Asymptotic Structure of Einstein-Maxwell-Dilaton Theory and Its Five Dimensional Origin

TL;DR

This paper analyzes the asymptotic structure of Einstein-Maxwell-dilaton theory, including Kaluza-Klein theory, revealing the nature of radiations, mass loss, and symmetry algebras in four and five dimensions.

Contribution

It provides the general asymptotic solutions in Bondi gauge and demonstrates the equivalence of asymptotic symmetry algebras in four-dimensional Einstein-Maxwell-dilaton and five-dimensional Einstein theories.

Findings

Identified three types of news functions for different radiations.

Mass density decreases with any news function present.

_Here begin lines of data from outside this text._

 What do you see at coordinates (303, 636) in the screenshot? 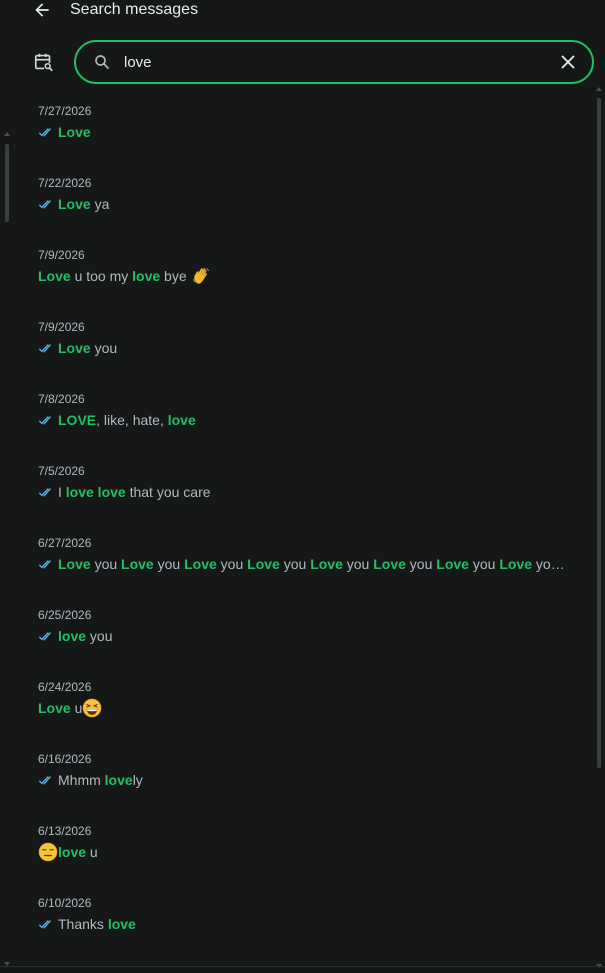
I see `result-message-preview: love you` at bounding box center [303, 636].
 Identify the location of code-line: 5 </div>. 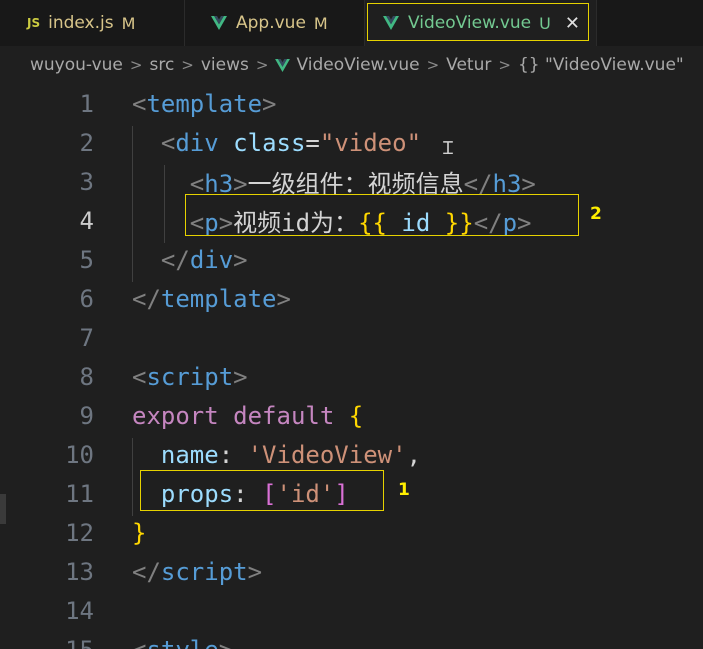
(352, 260).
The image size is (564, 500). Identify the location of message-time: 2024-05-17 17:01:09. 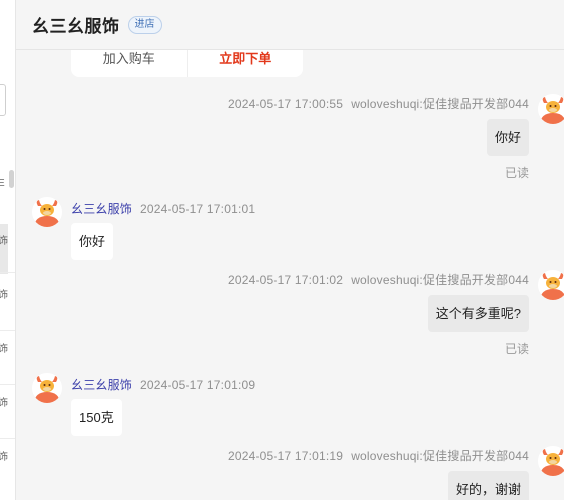
(198, 385).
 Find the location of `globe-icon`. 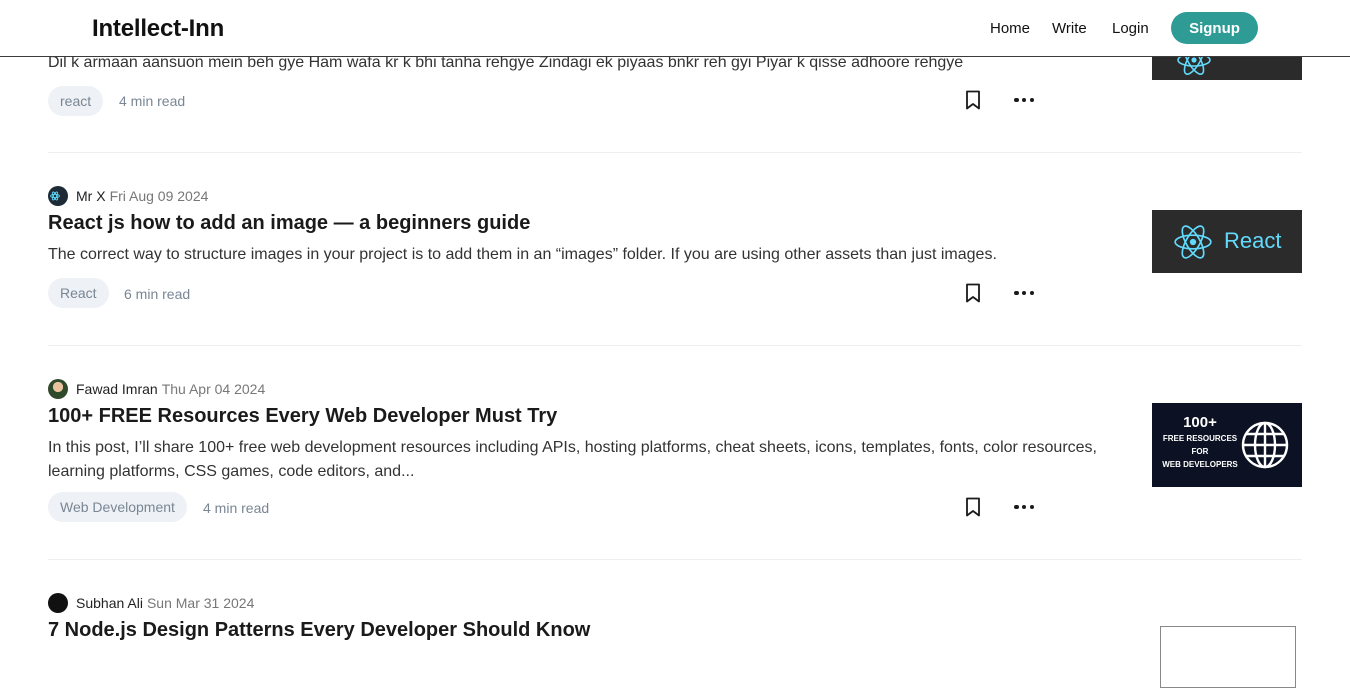

globe-icon is located at coordinates (1265, 445).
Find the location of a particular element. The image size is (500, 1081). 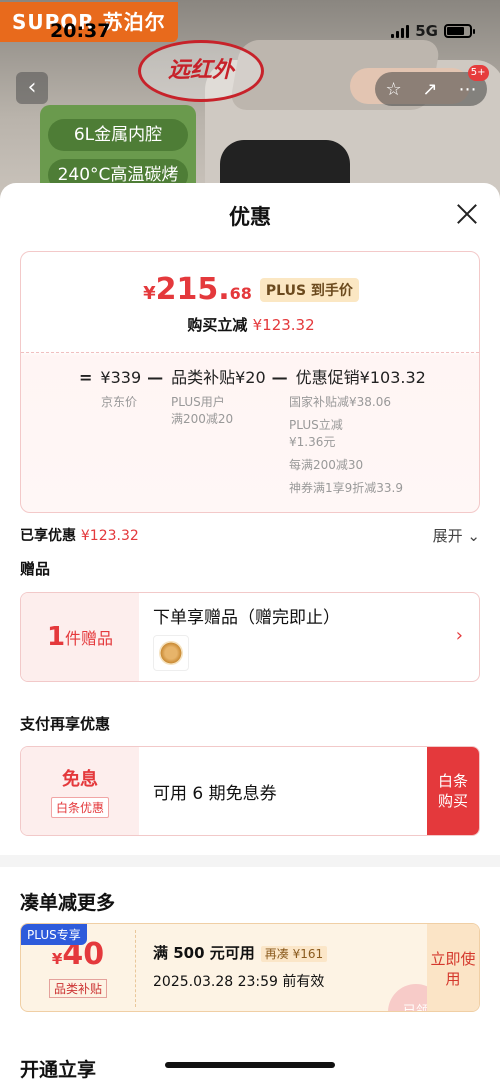

promo-item: PLUS立减 is located at coordinates (316, 425).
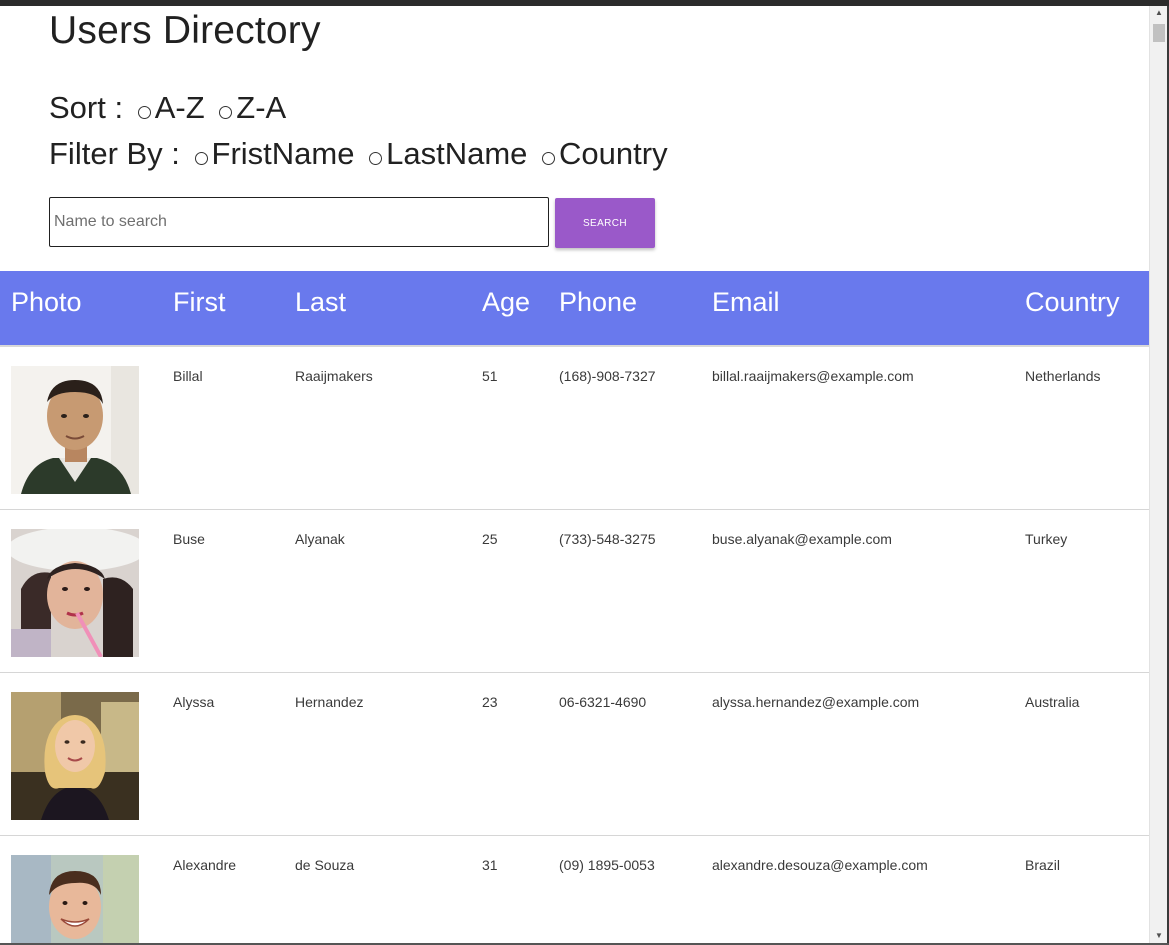 This screenshot has height=945, width=1169. Describe the element at coordinates (180, 108) in the screenshot. I see `sort-option-label: A-Z` at that location.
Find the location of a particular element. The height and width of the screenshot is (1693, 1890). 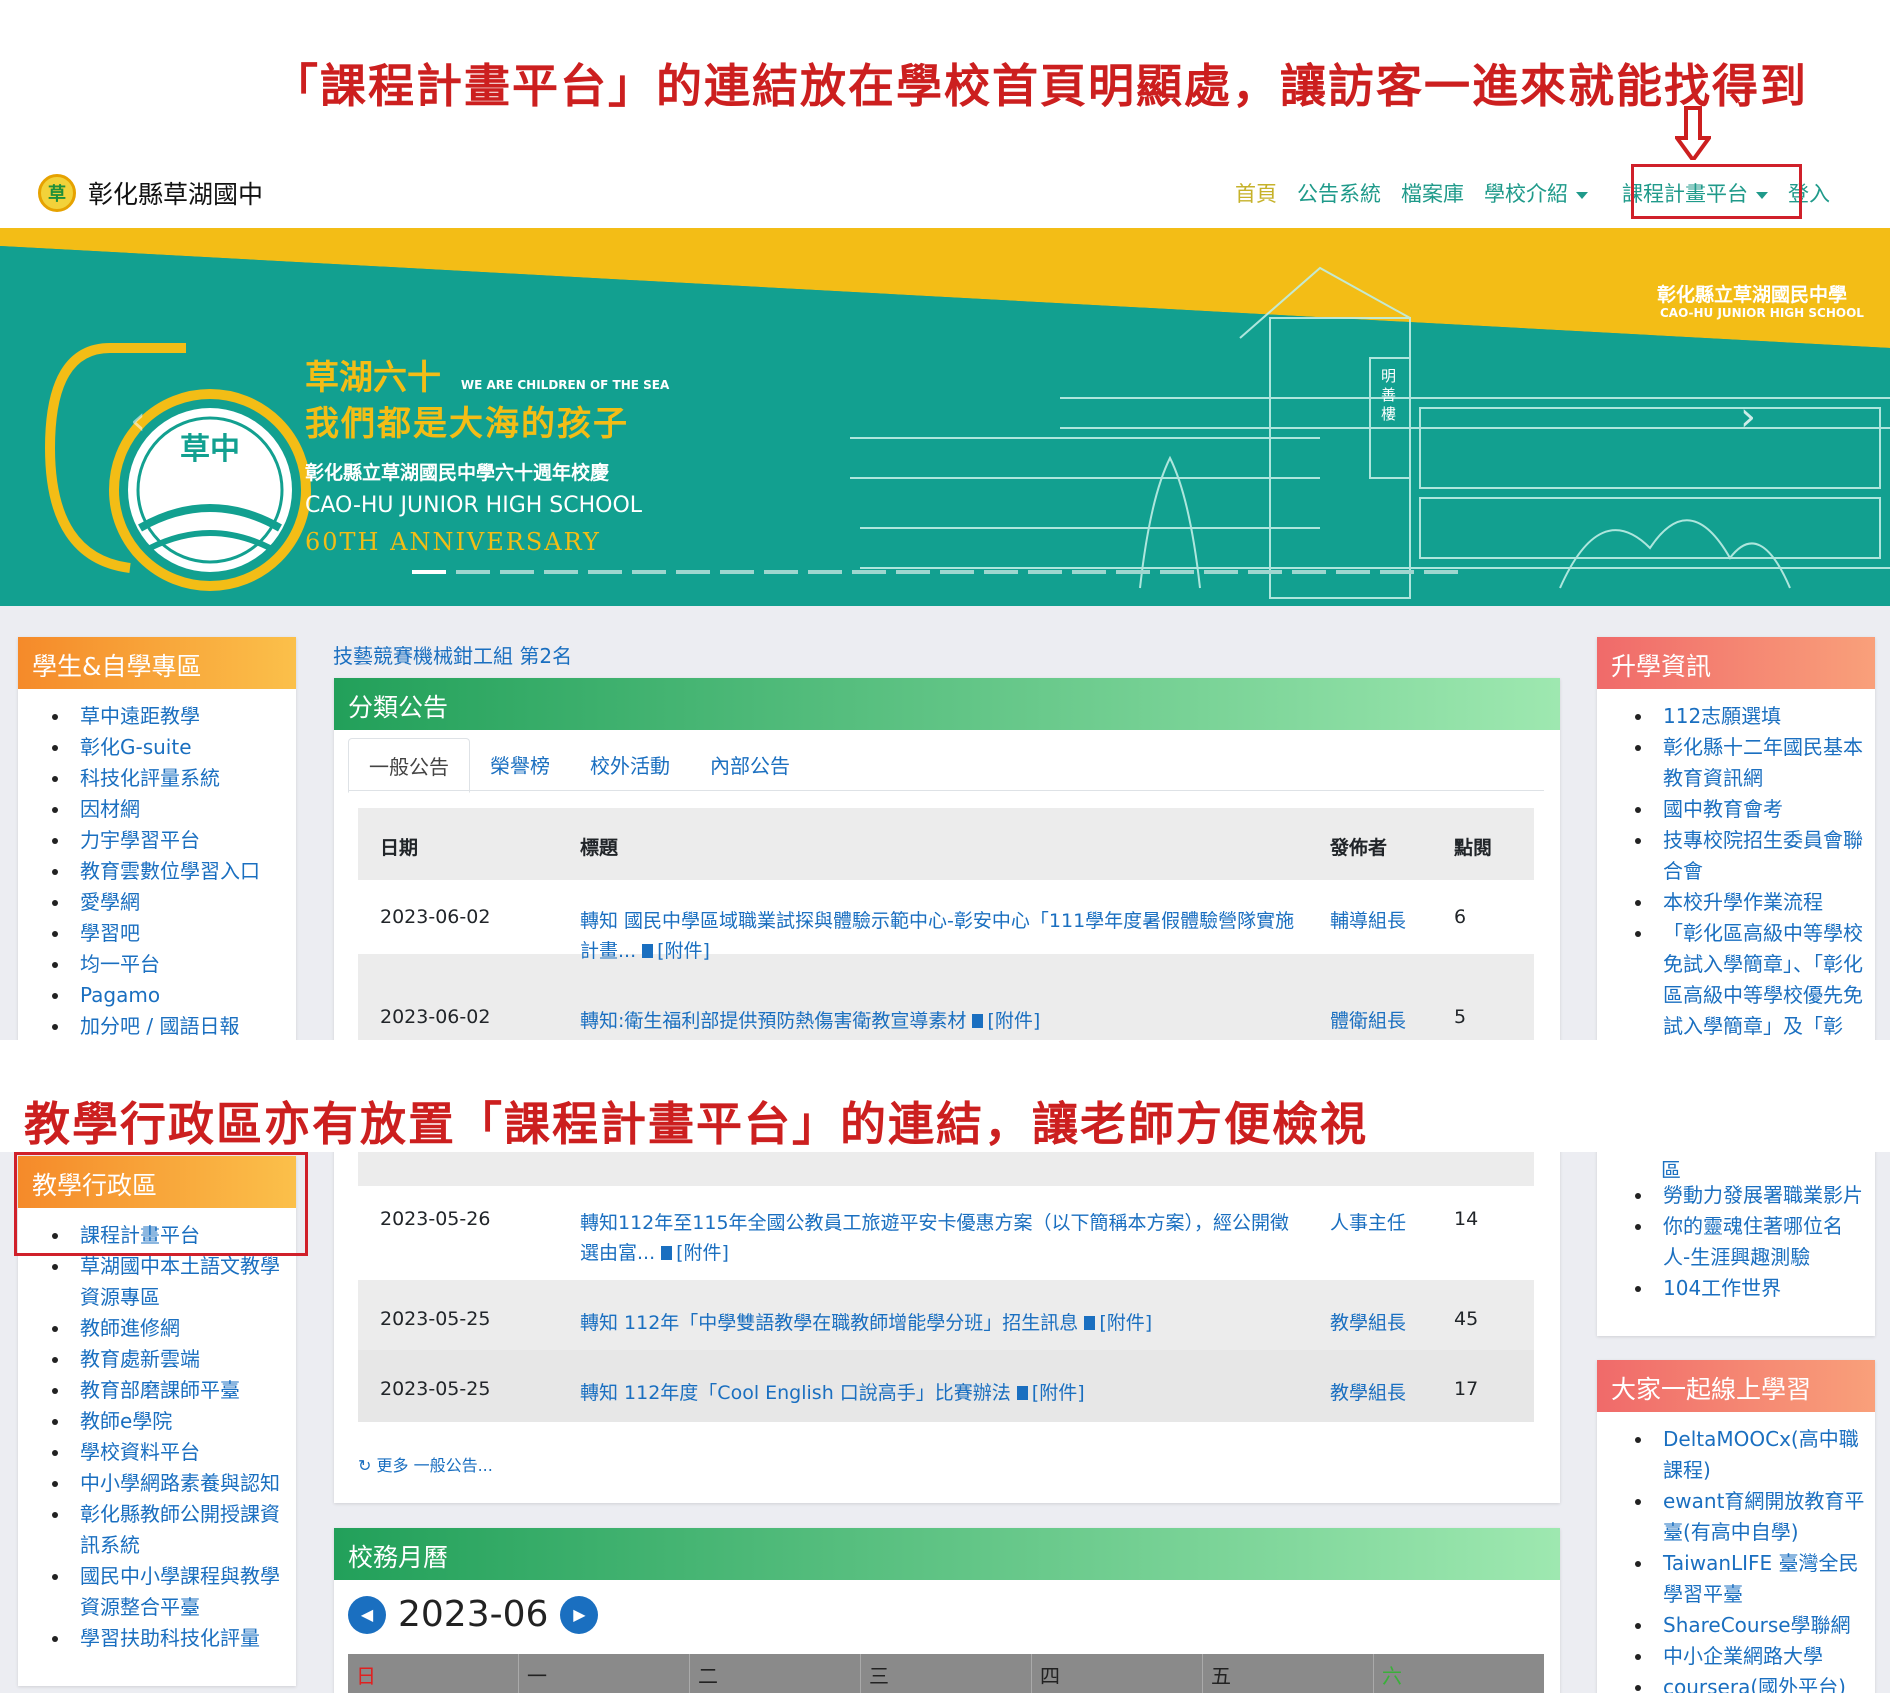

row-date: 2023-05-25 is located at coordinates (436, 1319).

Asymptotic symmetry algebras are the same in both theories.

Abstract

We consider Einstein-Maxwell-dilaton theory in four dimensions including the Kaluza-Klein theory and obtain the general asymptotic solutions in Bondi gauge. We find that there are three different types of news functions representing gravitational, electromagnetic, and scalar radiations. The mass density at any angle of the system can only decrease whenever there is any type of news function. The solution space of the Kaluza-Klein theory is also lifted to five dimensions. We also compute the asymptotic symmetries in both four dimensional Einstein-Maxwell-dilaton theory and five dimensional pure Einstein theory. We find that the symmetry algebras of the two theories are the same.